Instructions for the task:
In the material below, find each line with the word "right" and list it.

Exercise material:
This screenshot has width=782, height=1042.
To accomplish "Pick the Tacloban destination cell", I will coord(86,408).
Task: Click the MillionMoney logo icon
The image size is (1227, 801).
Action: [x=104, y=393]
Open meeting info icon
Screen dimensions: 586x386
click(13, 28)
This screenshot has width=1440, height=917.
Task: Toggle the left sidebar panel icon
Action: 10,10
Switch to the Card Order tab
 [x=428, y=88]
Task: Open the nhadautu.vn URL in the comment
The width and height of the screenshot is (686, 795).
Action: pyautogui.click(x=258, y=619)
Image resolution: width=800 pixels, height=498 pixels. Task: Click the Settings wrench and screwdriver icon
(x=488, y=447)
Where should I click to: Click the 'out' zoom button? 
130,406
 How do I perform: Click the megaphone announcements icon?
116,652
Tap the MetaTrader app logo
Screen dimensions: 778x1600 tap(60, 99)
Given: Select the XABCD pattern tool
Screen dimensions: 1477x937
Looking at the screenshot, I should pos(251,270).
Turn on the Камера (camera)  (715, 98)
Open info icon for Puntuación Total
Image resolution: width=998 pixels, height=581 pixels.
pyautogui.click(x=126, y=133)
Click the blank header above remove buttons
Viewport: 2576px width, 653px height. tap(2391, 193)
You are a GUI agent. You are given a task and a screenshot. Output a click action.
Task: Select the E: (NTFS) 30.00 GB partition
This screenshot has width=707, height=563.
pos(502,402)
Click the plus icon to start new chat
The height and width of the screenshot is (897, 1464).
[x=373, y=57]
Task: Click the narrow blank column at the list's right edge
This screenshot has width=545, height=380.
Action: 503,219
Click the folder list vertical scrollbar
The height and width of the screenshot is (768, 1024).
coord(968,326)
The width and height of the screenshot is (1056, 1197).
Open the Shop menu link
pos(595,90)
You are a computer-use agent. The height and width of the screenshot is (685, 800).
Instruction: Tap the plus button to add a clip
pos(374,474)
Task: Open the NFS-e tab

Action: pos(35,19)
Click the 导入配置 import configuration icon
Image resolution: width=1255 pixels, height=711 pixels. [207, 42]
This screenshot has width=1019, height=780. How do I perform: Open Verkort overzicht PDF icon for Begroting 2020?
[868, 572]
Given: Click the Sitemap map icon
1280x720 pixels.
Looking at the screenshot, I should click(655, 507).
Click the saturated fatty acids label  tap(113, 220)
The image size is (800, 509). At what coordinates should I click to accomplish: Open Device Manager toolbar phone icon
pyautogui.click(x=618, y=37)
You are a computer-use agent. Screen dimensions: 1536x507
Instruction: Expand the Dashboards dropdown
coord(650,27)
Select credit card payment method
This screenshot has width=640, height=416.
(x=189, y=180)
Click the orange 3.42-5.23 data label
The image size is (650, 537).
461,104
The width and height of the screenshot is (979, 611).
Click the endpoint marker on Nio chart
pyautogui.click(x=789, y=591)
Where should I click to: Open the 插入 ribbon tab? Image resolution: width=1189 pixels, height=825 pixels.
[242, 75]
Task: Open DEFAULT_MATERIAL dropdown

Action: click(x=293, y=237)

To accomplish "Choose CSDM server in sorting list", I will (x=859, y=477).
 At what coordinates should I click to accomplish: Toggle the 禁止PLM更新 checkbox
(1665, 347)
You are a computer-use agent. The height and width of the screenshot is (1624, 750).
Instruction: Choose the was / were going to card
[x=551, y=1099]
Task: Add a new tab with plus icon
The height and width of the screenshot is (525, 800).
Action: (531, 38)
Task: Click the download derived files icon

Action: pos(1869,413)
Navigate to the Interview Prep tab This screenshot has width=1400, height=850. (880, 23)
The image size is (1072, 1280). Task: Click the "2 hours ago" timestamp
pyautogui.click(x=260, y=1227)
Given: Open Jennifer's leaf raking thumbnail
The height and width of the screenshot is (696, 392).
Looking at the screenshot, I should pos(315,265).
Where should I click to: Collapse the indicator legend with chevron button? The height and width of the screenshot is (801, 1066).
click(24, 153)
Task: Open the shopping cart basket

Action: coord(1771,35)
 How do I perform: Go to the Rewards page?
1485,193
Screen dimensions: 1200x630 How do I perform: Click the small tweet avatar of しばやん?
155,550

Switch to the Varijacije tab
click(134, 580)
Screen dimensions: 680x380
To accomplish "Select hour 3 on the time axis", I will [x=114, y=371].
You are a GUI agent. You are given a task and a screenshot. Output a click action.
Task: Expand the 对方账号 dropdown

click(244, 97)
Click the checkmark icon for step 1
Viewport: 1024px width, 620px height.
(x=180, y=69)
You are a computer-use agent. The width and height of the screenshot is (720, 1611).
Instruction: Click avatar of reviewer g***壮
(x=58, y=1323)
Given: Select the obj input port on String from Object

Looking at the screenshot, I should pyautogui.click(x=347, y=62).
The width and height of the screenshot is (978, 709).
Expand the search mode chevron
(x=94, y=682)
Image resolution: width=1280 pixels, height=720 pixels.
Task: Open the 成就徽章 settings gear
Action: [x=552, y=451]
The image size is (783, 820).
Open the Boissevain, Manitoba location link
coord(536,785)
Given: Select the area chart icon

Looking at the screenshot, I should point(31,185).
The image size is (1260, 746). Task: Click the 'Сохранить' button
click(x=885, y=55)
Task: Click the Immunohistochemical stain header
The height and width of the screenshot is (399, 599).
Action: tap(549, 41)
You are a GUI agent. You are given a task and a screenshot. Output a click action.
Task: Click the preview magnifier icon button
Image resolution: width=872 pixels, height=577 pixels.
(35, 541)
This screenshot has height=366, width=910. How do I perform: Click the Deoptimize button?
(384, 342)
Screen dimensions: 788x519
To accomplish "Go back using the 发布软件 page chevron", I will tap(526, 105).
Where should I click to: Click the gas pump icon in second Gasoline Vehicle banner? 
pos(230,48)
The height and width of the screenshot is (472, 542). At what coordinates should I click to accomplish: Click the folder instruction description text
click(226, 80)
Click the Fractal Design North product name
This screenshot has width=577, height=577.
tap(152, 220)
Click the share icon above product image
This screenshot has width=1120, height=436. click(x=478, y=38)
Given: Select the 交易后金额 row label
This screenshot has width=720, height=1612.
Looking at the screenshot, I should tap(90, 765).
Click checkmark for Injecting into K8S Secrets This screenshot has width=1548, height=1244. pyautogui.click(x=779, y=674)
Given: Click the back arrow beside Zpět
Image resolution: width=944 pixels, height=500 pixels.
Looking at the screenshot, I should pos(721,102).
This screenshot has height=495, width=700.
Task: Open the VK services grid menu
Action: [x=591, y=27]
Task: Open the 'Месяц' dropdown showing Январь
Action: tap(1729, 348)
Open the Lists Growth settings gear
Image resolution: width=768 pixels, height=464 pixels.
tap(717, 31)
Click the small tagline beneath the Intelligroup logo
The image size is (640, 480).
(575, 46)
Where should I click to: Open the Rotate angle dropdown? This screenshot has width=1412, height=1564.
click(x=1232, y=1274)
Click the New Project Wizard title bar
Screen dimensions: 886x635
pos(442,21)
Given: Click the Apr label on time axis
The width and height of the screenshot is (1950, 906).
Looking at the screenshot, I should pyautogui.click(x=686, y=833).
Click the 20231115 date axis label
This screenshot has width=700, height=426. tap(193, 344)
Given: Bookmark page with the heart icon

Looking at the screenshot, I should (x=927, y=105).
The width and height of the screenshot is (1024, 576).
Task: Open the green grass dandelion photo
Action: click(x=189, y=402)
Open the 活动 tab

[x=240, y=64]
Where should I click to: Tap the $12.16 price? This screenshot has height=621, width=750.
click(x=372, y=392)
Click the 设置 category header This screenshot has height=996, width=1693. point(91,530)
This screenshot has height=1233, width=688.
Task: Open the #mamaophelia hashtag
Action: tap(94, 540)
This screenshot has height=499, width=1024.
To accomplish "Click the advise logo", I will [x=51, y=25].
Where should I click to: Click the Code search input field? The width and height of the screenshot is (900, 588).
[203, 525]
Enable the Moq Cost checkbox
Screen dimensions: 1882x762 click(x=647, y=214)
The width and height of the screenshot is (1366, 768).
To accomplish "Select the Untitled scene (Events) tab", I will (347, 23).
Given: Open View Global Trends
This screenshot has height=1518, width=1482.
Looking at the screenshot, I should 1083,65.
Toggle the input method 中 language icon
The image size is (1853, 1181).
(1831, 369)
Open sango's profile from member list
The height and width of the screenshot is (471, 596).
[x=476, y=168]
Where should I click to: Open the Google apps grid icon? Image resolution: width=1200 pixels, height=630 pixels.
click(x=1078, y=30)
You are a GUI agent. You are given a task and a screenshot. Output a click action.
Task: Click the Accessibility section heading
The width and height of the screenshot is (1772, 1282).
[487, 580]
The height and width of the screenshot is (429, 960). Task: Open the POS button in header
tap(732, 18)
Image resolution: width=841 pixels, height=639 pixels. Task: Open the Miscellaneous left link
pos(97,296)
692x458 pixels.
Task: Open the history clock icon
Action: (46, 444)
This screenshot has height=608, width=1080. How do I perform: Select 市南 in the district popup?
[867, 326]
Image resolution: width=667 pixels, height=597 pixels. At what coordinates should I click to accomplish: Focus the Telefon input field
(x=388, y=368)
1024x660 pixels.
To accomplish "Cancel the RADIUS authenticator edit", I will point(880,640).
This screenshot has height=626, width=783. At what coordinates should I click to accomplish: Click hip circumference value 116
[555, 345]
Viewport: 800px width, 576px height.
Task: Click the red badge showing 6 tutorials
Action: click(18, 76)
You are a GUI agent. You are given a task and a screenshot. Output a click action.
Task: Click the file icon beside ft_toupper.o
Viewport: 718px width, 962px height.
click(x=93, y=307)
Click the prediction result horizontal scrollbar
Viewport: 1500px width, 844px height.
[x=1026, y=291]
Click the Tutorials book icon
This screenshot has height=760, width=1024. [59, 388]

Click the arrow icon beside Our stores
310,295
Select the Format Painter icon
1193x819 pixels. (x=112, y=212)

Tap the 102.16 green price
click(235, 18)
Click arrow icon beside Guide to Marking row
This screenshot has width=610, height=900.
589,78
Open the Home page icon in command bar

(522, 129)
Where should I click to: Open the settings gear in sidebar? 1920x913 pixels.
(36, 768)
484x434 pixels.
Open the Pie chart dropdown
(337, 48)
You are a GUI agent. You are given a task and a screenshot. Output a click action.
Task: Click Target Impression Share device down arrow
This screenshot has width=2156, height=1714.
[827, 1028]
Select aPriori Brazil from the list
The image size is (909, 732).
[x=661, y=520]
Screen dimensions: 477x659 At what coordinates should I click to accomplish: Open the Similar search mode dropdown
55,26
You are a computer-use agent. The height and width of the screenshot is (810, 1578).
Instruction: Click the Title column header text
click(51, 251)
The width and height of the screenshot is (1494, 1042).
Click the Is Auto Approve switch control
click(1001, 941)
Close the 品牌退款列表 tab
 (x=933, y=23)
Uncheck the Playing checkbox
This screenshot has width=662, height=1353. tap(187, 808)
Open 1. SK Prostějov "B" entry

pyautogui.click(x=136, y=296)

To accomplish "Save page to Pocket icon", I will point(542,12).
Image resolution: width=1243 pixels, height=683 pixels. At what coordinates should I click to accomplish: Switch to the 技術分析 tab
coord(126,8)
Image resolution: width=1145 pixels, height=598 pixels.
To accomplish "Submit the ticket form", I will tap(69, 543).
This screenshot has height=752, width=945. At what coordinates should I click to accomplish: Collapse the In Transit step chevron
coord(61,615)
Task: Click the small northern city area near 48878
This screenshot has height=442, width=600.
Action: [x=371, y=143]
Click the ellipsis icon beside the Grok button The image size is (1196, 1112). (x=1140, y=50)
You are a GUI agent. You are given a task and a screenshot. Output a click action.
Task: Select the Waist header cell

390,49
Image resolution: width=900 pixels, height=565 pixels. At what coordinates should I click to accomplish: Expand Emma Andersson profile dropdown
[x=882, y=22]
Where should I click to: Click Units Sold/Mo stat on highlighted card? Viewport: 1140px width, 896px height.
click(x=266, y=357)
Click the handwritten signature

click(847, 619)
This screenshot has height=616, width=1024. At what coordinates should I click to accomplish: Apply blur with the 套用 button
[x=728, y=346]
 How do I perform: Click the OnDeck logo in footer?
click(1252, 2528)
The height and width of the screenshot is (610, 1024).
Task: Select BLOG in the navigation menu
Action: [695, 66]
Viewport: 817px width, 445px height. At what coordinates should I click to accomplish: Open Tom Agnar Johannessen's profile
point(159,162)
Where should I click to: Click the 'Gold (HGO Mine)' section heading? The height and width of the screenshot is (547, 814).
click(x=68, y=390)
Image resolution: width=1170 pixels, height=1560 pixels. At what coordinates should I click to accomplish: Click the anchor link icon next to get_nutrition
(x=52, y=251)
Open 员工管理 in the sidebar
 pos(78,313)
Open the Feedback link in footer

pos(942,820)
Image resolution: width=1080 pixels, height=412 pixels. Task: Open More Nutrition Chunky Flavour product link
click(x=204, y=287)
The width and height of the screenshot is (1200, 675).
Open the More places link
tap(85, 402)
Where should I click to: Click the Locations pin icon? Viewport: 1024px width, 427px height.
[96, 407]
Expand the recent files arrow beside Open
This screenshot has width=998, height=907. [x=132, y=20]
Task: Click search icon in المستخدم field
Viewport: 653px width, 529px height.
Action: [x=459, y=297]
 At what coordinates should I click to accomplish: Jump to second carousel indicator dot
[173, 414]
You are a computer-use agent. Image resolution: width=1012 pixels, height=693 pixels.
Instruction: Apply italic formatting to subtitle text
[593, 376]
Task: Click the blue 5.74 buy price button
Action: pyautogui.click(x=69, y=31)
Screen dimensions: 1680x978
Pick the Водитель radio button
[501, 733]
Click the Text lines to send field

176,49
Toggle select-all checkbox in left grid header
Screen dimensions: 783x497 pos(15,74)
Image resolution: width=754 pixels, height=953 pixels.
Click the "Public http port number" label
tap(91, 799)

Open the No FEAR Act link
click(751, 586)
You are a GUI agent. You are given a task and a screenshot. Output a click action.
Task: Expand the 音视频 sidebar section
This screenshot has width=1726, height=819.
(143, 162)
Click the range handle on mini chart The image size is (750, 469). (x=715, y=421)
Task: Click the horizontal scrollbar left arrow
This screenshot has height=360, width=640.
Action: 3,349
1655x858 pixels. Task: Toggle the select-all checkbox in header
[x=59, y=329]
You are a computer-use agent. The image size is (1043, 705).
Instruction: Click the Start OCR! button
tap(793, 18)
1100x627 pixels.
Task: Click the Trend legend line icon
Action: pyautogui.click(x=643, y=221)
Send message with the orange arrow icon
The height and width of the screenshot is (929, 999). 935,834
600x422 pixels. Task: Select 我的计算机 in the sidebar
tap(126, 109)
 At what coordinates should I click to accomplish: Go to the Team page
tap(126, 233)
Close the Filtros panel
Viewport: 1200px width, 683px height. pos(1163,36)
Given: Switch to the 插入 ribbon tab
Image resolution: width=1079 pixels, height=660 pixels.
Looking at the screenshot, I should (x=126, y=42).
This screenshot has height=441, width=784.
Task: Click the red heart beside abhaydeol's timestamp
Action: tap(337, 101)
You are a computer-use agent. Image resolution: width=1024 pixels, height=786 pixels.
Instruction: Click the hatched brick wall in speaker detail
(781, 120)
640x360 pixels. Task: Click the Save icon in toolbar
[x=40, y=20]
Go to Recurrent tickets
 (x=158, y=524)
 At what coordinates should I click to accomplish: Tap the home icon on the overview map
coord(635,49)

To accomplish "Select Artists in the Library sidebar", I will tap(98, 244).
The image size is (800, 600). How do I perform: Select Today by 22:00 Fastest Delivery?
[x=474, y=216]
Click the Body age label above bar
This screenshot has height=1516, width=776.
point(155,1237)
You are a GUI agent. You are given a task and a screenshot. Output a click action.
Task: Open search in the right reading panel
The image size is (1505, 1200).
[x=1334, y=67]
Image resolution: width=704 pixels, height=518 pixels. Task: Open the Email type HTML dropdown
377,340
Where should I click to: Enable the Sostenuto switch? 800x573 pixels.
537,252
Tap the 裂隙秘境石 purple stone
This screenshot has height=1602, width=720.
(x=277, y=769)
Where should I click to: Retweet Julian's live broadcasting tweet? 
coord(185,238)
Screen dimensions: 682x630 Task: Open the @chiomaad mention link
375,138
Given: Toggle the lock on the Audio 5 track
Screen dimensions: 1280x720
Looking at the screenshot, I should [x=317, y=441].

Response:
Task: Click the narrow blank column at the list's right edge
Task: Open search in the right reading panel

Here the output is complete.